Records for the exercise START

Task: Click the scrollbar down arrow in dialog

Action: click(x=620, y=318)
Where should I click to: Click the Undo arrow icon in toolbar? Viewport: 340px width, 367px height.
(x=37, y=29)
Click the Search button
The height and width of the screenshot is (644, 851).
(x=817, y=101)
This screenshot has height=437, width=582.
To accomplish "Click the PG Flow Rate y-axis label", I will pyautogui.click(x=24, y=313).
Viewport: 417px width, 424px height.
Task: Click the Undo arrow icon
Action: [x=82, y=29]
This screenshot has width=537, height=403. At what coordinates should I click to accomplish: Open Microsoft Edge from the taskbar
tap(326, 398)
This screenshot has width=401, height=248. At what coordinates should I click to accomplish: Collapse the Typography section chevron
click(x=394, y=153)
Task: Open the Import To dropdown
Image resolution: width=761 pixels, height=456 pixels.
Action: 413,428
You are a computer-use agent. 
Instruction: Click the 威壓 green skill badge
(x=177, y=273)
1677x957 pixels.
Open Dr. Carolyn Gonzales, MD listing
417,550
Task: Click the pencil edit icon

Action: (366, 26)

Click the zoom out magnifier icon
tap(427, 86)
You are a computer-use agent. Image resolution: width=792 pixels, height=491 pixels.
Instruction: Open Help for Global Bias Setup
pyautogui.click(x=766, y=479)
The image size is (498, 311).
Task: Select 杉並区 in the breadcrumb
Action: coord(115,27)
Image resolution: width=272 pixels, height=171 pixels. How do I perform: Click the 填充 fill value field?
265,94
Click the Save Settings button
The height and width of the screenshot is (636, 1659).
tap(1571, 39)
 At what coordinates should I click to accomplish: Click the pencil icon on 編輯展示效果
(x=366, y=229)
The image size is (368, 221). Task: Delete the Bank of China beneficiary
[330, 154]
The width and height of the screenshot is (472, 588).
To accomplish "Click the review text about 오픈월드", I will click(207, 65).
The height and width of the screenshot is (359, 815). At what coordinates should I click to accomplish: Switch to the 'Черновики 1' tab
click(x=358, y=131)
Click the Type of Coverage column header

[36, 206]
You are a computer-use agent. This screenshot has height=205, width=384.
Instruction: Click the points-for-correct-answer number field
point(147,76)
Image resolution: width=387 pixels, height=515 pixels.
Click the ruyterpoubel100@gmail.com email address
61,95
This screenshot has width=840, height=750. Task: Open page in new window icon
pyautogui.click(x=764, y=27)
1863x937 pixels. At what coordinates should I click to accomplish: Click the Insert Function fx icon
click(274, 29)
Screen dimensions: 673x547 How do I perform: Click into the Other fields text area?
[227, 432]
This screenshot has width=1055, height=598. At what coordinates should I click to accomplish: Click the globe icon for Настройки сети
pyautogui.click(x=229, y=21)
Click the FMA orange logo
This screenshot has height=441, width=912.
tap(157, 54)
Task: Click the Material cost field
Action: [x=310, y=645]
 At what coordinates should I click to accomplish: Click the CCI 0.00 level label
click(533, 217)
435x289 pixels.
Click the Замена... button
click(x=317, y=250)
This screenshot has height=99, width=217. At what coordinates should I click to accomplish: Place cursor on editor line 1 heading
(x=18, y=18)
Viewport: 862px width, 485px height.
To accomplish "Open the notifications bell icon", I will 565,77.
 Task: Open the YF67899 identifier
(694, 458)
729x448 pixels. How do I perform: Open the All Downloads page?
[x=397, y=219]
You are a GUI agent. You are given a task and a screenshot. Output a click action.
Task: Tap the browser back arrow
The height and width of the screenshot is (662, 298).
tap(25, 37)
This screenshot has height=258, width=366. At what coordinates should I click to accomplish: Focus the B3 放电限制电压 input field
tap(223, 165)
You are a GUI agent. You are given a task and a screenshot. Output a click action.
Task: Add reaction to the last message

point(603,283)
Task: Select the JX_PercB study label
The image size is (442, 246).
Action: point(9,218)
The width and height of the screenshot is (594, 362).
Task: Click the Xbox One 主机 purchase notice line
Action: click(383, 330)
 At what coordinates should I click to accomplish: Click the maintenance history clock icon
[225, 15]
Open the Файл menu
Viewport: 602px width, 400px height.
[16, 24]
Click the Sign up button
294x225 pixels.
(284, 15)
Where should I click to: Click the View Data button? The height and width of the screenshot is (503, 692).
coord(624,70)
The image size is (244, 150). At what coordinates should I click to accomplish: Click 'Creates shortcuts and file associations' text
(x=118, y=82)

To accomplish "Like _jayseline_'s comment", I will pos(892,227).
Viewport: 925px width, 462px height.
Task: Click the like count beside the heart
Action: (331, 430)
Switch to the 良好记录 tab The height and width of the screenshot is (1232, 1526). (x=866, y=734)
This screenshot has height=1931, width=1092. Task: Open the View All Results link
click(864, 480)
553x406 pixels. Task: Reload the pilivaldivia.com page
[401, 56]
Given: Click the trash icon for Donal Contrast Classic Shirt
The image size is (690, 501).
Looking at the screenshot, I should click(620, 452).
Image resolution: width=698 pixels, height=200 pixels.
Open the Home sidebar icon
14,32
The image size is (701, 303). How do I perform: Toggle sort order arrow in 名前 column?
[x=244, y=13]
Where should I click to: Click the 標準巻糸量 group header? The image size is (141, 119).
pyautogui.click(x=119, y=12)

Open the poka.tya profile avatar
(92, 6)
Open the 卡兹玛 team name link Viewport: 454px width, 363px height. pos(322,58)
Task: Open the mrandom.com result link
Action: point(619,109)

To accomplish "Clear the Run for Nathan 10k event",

Records for the exercise END

- [Work instructions]: Scan the data above. Return every line with "computer" in it.

- [Exercise response]:
You are a computer-use agent. 
You are a computer-use agent. Image resolution: width=792 pixels, height=491 pixels.
You are a computer-use agent. This screenshot has height=205, width=384.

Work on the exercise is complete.